Australia has entered intotax treatieswith over 40 other countries primarily to avoid or mitigate double taxation, and to counter fraudulent activities. These treaties may cover a range of taxes including income taxes, inheritance taxes, value added taxes, or other taxes.

The basic objective of a double taxation treaty is to eliminate the double taxation of profits arising in one jurisdiction and paid to residents of another. At a corporate level this arises when a taxable entity, [say] home business, has a subsidiary or branch in another jurisdiction, and that subsidiary makes a profit and is subject to tax in the resident country, then repatriates the tax-paid profit to the home company, and that is consolidated into the main company accounts. If there were not a double tax treaty in place, that repatriated profit would be subject to taxing in the home country, but a double tax agreement prevents the tax being paid in the home country, and there are various mechanisms to make that adjustment.

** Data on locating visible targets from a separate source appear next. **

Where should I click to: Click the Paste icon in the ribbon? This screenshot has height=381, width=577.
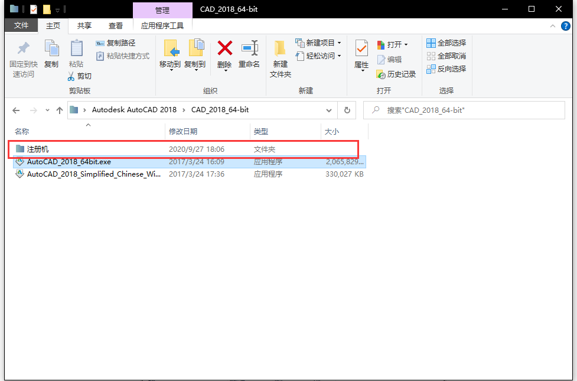76,49
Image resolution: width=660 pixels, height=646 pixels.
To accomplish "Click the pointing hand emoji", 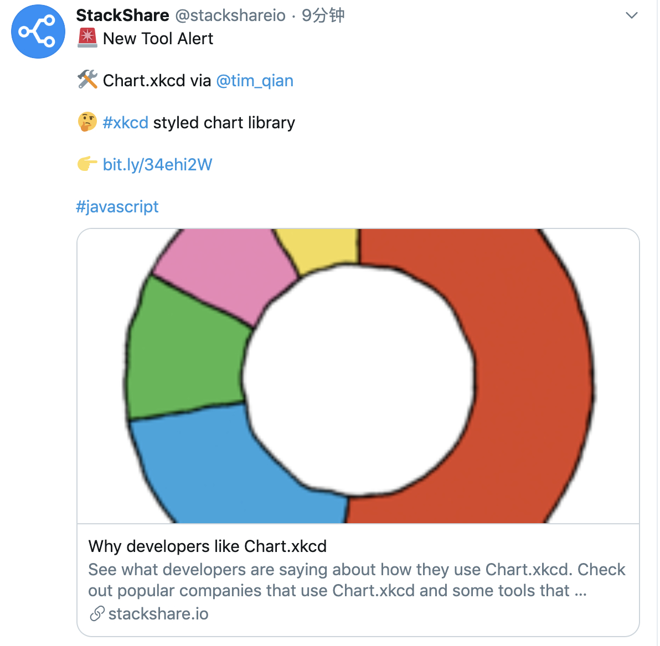I will 87,164.
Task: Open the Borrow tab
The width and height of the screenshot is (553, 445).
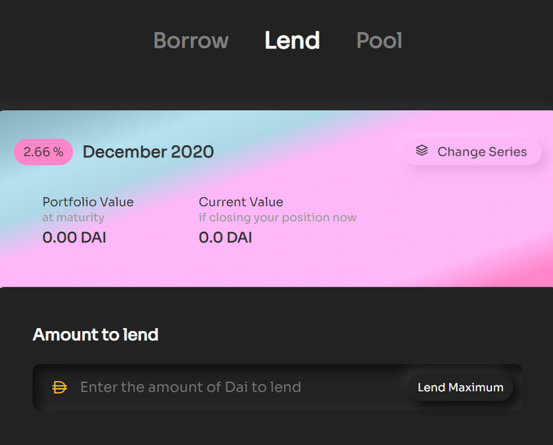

It is usual that a nominal withholding tax is factored into the equation in the country in which the off-shore profit is made.

The actual mechanism within a double tax treaty can be reasonably complex, far too complex for this discussion and an individual or organisation which may in this situation should seek expert advice.


Franking Credits are almost unique to Australia and are another form of “double tax treaty” to assist the investor avoid double taxation if he and the company are in the same jurisdiction. As a company declares a dividend it also declares the “franking credits” which are applicable, which is the tax the company has already paid, and the recipient can nett that off against his/her personal tax. Once again the actual application may be complex and the individual in this situation should seek expert advice.


Corporate Taxation is a very emotive subject and no matter in which direction the regulators decide to move, it will be resisted or criticised by some sections of the community. We embarked on this essay as there has been some suggestion that tax may be an impediment to off-shore investment particularly at the corporate level and we wished to see the factors which may be involved. It is difficult to see that tax is an impediment to an off-shore investment, unless an investment is made into a jurisdiction which does not have a Double Tax Treaty with Australia. It is possible that because Franking Credits cannot be claimed in Australia in relation to an off-shore investment, this may be seen as a disincentive in some circumstances.

Similarly, it is difficult to see that the current tax rates are a disincentive to inward investment, but that will be the subject of another essay.

Glen Robinson
AFG Venture Group
Mob +61 (0)412 229 664


Australian tax paid

Note on the ATO TAX
Corporate tax transparency: report of entity tax information
To better inform public debate about tax policy, the Commissioner is required to produce an annual report of information about certain corporate tax entities. This report is our first annual update. It lists public and foreign owned entities (including foreign owned private companies) with total income of $100 million or more, as well as Australian-owned resident private entities with total income of $200 million or more, in tax returns for the 2014-15 income year.

Due to legislative limits on the information able to be included, this entity by entity level report does not reflect actual economic or accounting groupings. It is important to note the aggregate figures listed cannot and do not reflect the complexity of the tax system.